ACVE = adverse cardiovascular events; NPV = negative predictive value; PPV = positive predictive value.
Discussion
This study has derived independent predictors of ACVE that may, if validated in future studies, provide the basis of new clinical tools to risk-stratify drug overdose patients for the occurrence of in-hospital adverse events. The strongest predictors of ACVE were QTc prolongation present on the presentation ECG, prior history of either coronary artery disease or congestive heart failure, and metabolic acidosis present on the initial basic metabolic panel. The aggregate derived risk factors were able to identify populations at exceptionally low risk (2.9%, 95% CI = 2.0% to 3.7%) and high risk (90.9%, 95% CI = 62.3% to 98.4%) for in-hospital ACVE, as identified on ED presentation. Overall, the pre-test likelihood of ACVE was 5.4% (1 in 18.5), which could be reduced to 2.9% (1 in 35) in patients with no risk factors. Use of these risk factors, if validated in the future as a clinical decision rule, may allow for safer disposition of lower risk patients as well as intensive care unit (ICU) triage for those at highest risk.
We intentionally analyzed a heterogeneous study population in an attempt to enhance generalizability for ED clinicians taking care of acute drug overdoses.
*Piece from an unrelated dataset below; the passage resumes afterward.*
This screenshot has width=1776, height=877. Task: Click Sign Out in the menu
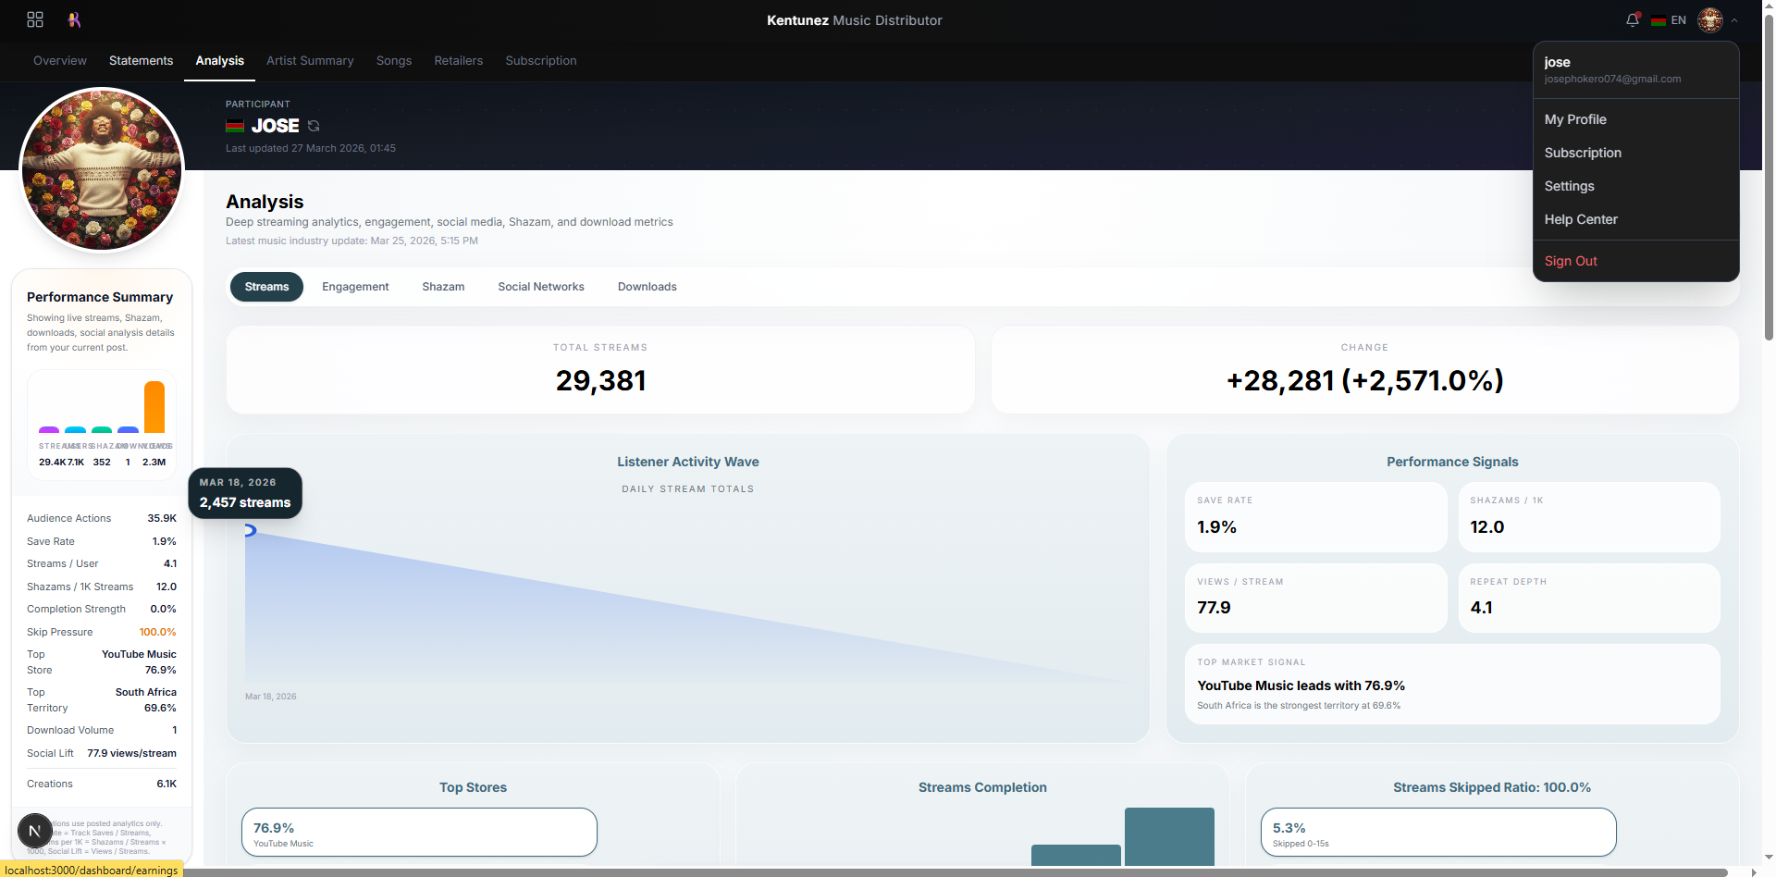[1571, 261]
However, we realize that a drug overdose population in fact represents very distinct patient sub-populations – suicide attempts, unintentional exposures, recreational overdoses, etc. Each sub-population represents different age groups, exposures, and doses with resulting differences in outcomes. For example, older patients were more likely to overdose on cardiovascular medications and more likely to suffer ACVE. To further address the issue of heterogeneity, we performed a pre-planned subgroup analysis of the ACVE risk factors stratified by intent of exposure (recreational, therapeutic error, etc.), the results of which are demonstrated in Table 5. In this subgroup analysis, we demonstrate that the rule performs with excellent specificity and negative predictive value for various subgroups, even for those with unknown intent and therapeutic errors. Therefore, these results suggest the general application of these risk factors is appropriate across all overdose intents, as well as for both single- and multi-drug exposures. Furthermore, higher relative mortality in our study, compared to National Poison Data Systems data, can be explained by both enhanced data ascertainment and higher acuity in the present study, as well as missing follow-up information in data provided by the poison control center.
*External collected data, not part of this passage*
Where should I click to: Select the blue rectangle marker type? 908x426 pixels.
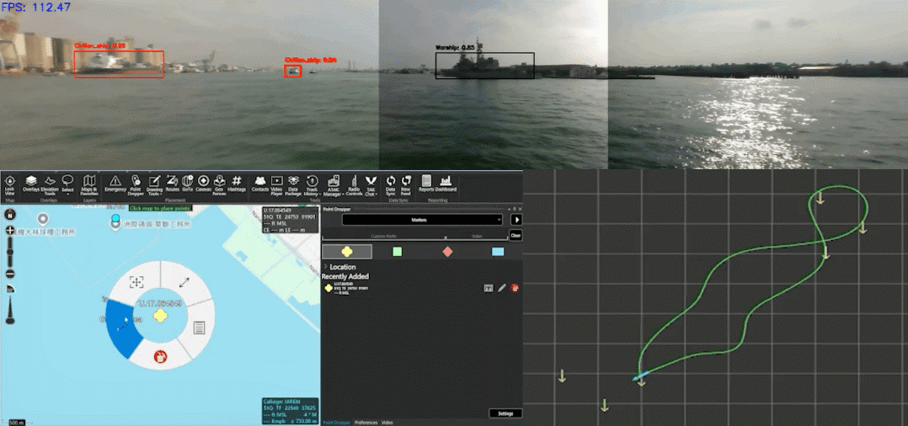coord(497,252)
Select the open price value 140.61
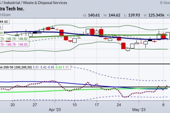Image resolution: width=170 pixels, height=113 pixels. tap(94, 15)
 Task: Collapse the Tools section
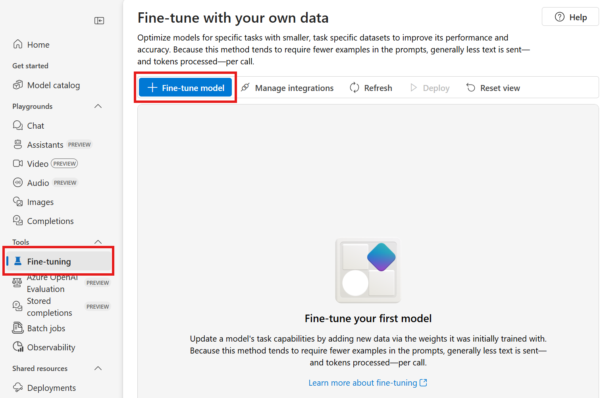[x=98, y=242]
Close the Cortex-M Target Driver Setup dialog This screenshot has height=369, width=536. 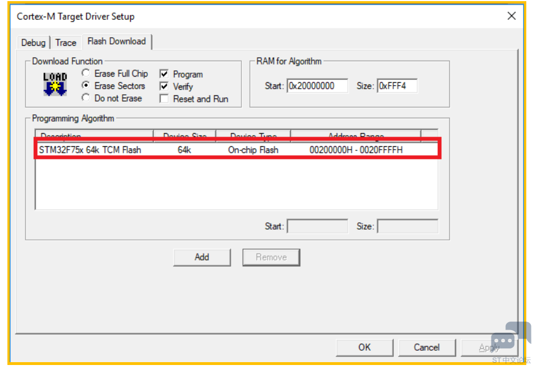511,16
Poisoning is an infrequent cause of cardiac arrest in elderly patients, but is the leading cause of cardiac arrest in patients younger than 40 years of age.3,5,13 Urgent consultation with a medical toxicologist or regional poison control center is recommended in cases of cardiotoxicity, because standard guidelines for non-drug related emergency cardiovascular care may not apply to the management of acute overdose.14,15 Rather, administering a life-saving antidote or performing continuous telemetry monitoring may be the deciding factors for whether or not a patient survives a severe overdose. Currently, many recommendations for emergency care of drug-related cardiovascular events16 lack scientific foundations; evidence-based tools for decision-making in the ED management of drug overdose are urgently needed. While the clinical implications of serum cardiac troponin I elevations in drug overdose patients are of unclear significance, they are probably of different clinical significance than for ACS patients, due to differences in pathophysiology and etiology. Therefore, further research on the clinical implications of drug-induced myocardial injury are urgently needed. The results of the present study address this need; however, future studies to validate these findings are warranted in external sites with different patient populations and at-risk subgroups.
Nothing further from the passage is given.